* _TASK BRIEF_
Pictures in the listing should not be copied. Reproduce, word for word, each line from the one holding "At what coordinates" through the final line.

* _MATERIAL FOR THIS EXERCISE_
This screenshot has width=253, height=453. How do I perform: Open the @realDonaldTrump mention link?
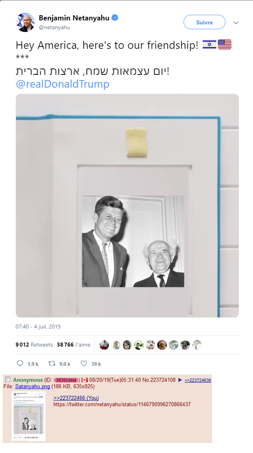tap(63, 84)
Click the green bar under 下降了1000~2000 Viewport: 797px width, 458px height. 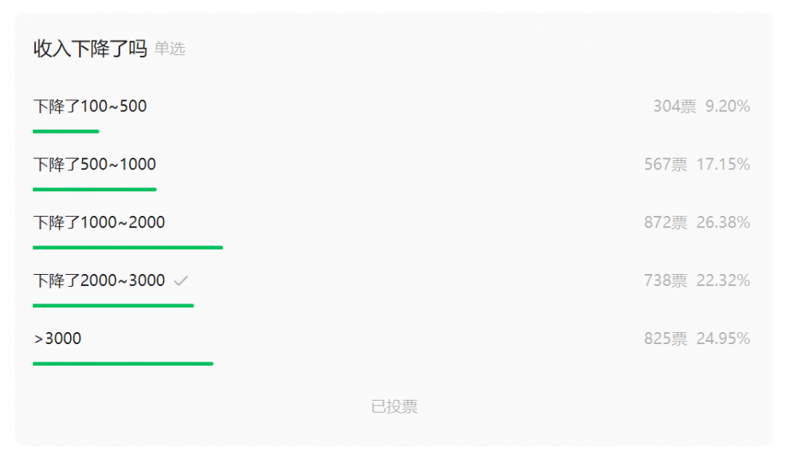pos(128,248)
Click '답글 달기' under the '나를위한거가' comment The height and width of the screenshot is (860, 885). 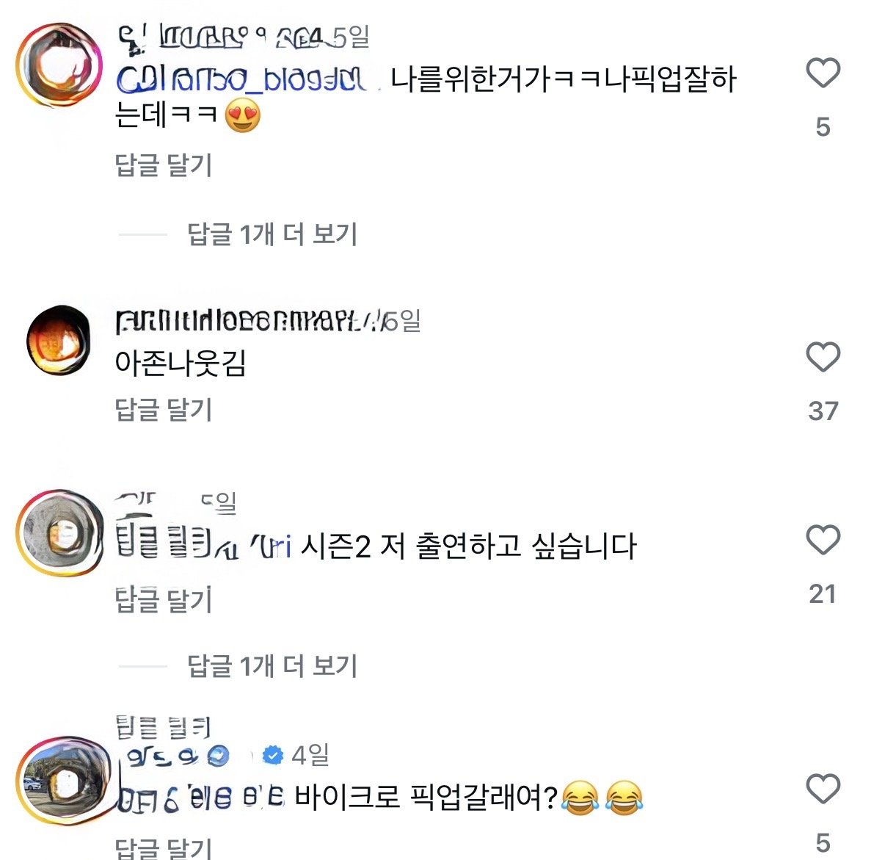coord(164,165)
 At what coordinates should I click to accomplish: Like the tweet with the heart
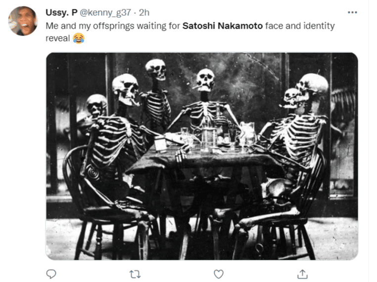click(x=219, y=274)
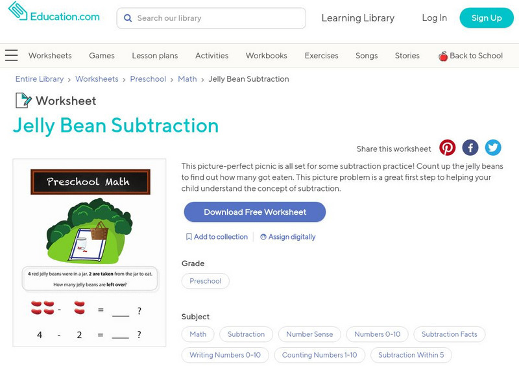Open the hamburger menu

point(11,56)
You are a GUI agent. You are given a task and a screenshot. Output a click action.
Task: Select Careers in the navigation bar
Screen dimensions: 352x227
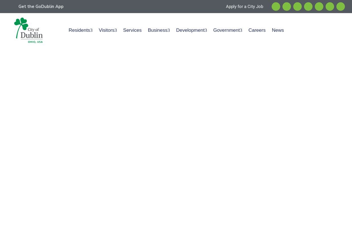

* _ANSWER TO THE EXERCISE_
 At what coordinates should I click to accomplish: Like the tweet with the heart
click(x=219, y=274)
Open the hamburger menu

point(11,56)
You are a GUI agent. You are given a task and a screenshot. Output a click action.
Task: Select Careers in the navigation bar
Screen dimensions: 352x227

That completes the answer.